DiffAntiSeq: Target-Steered Diffusion in Latent Sequence Space for Antibody Library Design
Abstract
Antibodies are among the most versatile molecules in therapeutic discovery, yet computational antibody library design remains challenging when evolutionary signals from multiple sequence alignments are sparse or unreliable. We present DiffAntiSeq, a controllable diffusion-based generative framework for efficient, target-specific antibody sequence design. DiffAntiSeq performs non-autoregressive denoising in a continuous latent residue embedding space, enabling global sequence refinement beyond the limitations of autoregressive or discrete diffusion models. To steer generation toward desired functional outcomes, we incorporate gradient-based classifier guidance derived from protein language models trained to predict antibody–antigen binding affinity and specificity.
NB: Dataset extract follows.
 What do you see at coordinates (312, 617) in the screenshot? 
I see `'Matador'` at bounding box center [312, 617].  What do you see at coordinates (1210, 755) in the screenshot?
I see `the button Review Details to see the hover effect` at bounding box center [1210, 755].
We evaluate DiffAntiSeq using large-scale antibody sequence and binding data from the AlphaSeq platform, and apply it to the design of thousands of single-chain variable fragment antibodies targeting a SARS-CoV-2 peptide. Across extensive in silico analyses and structure-based validation, DiffAntiSeq consistently outperforms state-of-the-art machine-learning-driven evolution methods, producing antibody libraries with substantially stronger binding while maintaining meaningful sequence diversity. These results demonstrate that controllable diffusion in continuous latent sequence space provides an effective and scalable paradigm for antibody library design in data-sparse and structure-limited settings.